In light of the radicalisation of Australian teenager Jake Bilardi, we’ve asked an expert: what are the warning signs someone might be heading down that path?
It is very hard to understand how any young Australian could be attracted to joining a group as brutal and as at odds with modern life as the Islamic State movement. Even for those who have grown up feeling alienated and facing real difficulties choosing to make the leap from suburban Australia to fighting with one of the most brutal terrorist groups the world has seen beggars belief.
It is even more difficult to understand the many recent cases of young Australians from regular households with apparently promising futures who have quietly slipped away from their families to fight on the front line.
The sad case of Jake Bilardi, whose well written blog posts provide a unique insight into the mind of a young person who has made this journey, is especially confronting. How can a young man full of such potential would wind up on the battlefront in Iraq ‘chasing death’ – as he puts it – desperately seeking to become a martyr for a notorious group that he barely knows.
Read more: Melbourne teen Jake Bilardi has died in an Iraq suicide bombing: reports.
How do we explain these remarkable journeys from our world to the horrors of war?
The first thing to understand is they do not occur in one giant leap.

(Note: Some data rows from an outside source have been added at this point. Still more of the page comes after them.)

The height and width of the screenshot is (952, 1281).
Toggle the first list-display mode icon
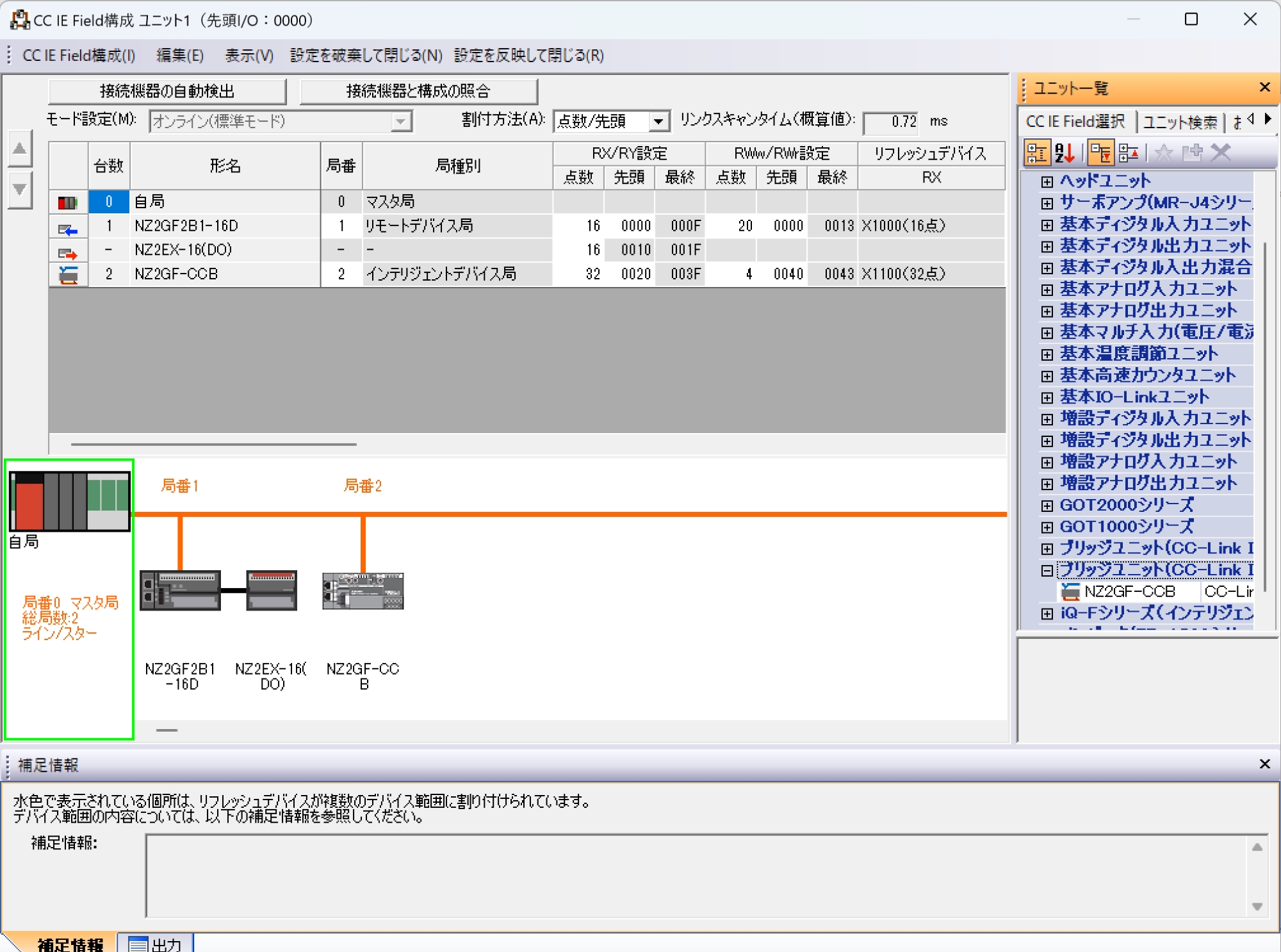pos(1038,152)
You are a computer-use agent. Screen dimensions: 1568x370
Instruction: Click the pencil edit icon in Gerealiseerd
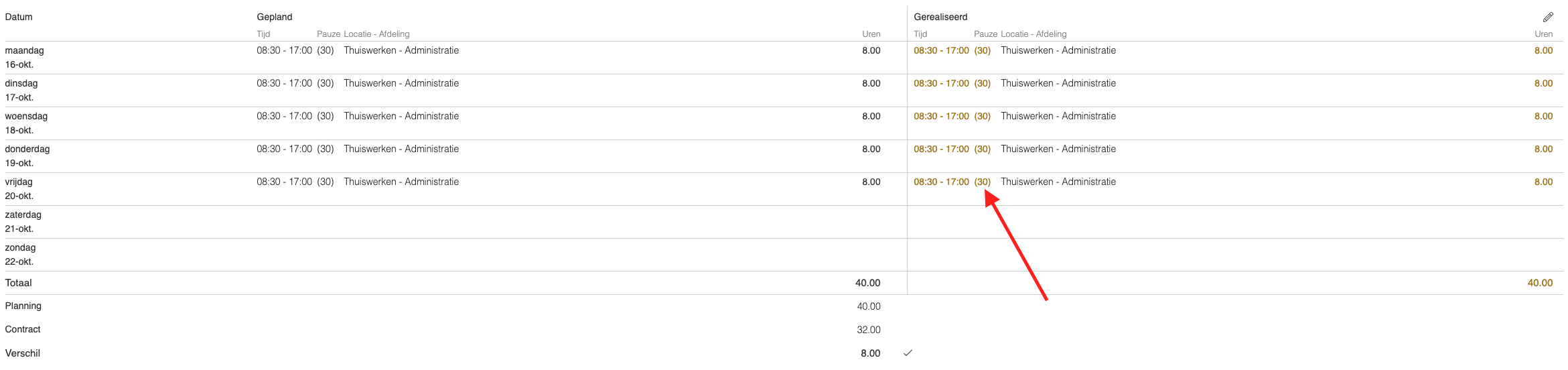click(1548, 17)
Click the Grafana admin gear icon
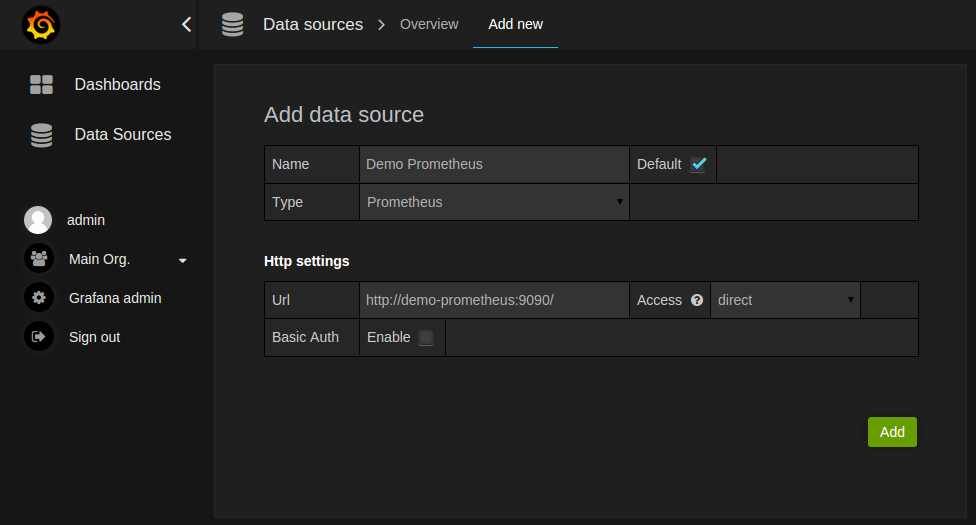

People like Jake do not go from being regular Australian teenagers to suicide bombers simply through making a single mistake or one rash decision.
The circumstances and the details of the personal journeys vary but there are a number of common elements. In Jake’s case he was particularly driven by a long-standing desire to make sense of a world that is full of suffering and injustice. His struggle to find answers began with radical secular politics and only later, following the death of his mother and a conversion experience, led to him embracing the violent Islamist extremism of al-Qaeda and IS.
Most radicalised young men are a less intellectual than Jake and less self-directed. But it is important to understand they all share the view that they are fighting to change the world for the better and that the groups they have aligned themselves with are ‘freedom fighters’.
In almost all cases somebody, a recruiter, identifies a young person searching for answers and sets out to win them over. This recruitment can occur in ways that are very obvious in hindsight or in ways that are subtle and hidden. In Jake’s case we don’t know the details but it is almost certain that key individuals have played a part in directing him.
Read more: Disturbing news: The newest ISIS executioner may be a 10-year-old boy.
In the case of others like Adam Dahman from Northcote who, aged 17, slipped Melbourne for Syria in November 2013, without telling his parents, the connections are more obvious. Tragically Adam’s brother-in-law was a convicted terrorist and his ‘mentoring’ was instrumental in Adam’s radicalization.
The propaganda of IS is highly sophisticated. Its monthly e-magazine Dabiq brilliantly drives home a message of struggling for ‘global justice’. Even a cynical reader will find its cleaver graphics and slick prose strangely moving and convincing.
But the power of persuasion is not merely achieved through passive broadcasting. Propaganda material is but one element in a sophisticated strategy of persuasion. When young people – and almost all of those who are drawn to these movements are under the age of 30, and many are still in school – express interest, on line or off, they are targeted. Friendships are carefully nurtured and trust built up. In many cases this amounts to a deliberate form of predatory grooming not unlike that seen with sexual predation. In other cases, the friendship and mentoring comes in the context of extended family or friends in a way that appears benign.
Read more: Explain to me: Who is the Australian school boy who fled to Syria to fight with ISIS?
What can friends or family to the possible prevent this kind of seduction?
The first thing to understand is very difficult for outside parties like police and intelligence groups to see this happening from afar. Virtually the only people who are in a position to see the early stages of radicalization are family and close friends.
In all forms of radicalization there are three areas of observable behavioural changes to watch for:
The first thing to pay attention to is a change in social relationships. If somebody is breaking off established relationships and forming new ones this could prove significant.
Secondly, and perhaps even more obviously, is whether they express increasingly extremist ideas. Strong opinions in themselves do not necessarily indicate radicalization but, as with all these indicators, change over time is key.
The third thing to watch for is a change of attitude with respect to breaking laws. Typically when somebody has been radicalized they may go from level of no criminality or little willingness to break laws to be emboldened towards or openly transgressive behavior. This might mean that with somebody who is in trouble with the police for minor issues the behaviour speaks to more serious issues occurring below the surface.
Greg Barton is the Herb Feith Research Professor for the Study of Indonesia in the Faculty of Arts at Monash University, based in the Politics program in the School of Political and Social Inquiry.
He is the Director, International, of the Global Terrorism Research Centre (GTReC), Director of the Centre for Islam and the Modern World (CIMOW), Deputy UNESCO Chair in Interreligious and Intercultural Relations – Asia Pacific, and Deputy Head of the school of Political and Social Inquiry (International). In 2011 he became the co-editor of the journal Islam and Christian Muslim Relations. Greg has been active for the past twenty year in inter-faith dialogue initiatives and has a deep commitment to building understanding of Islam and Muslim society.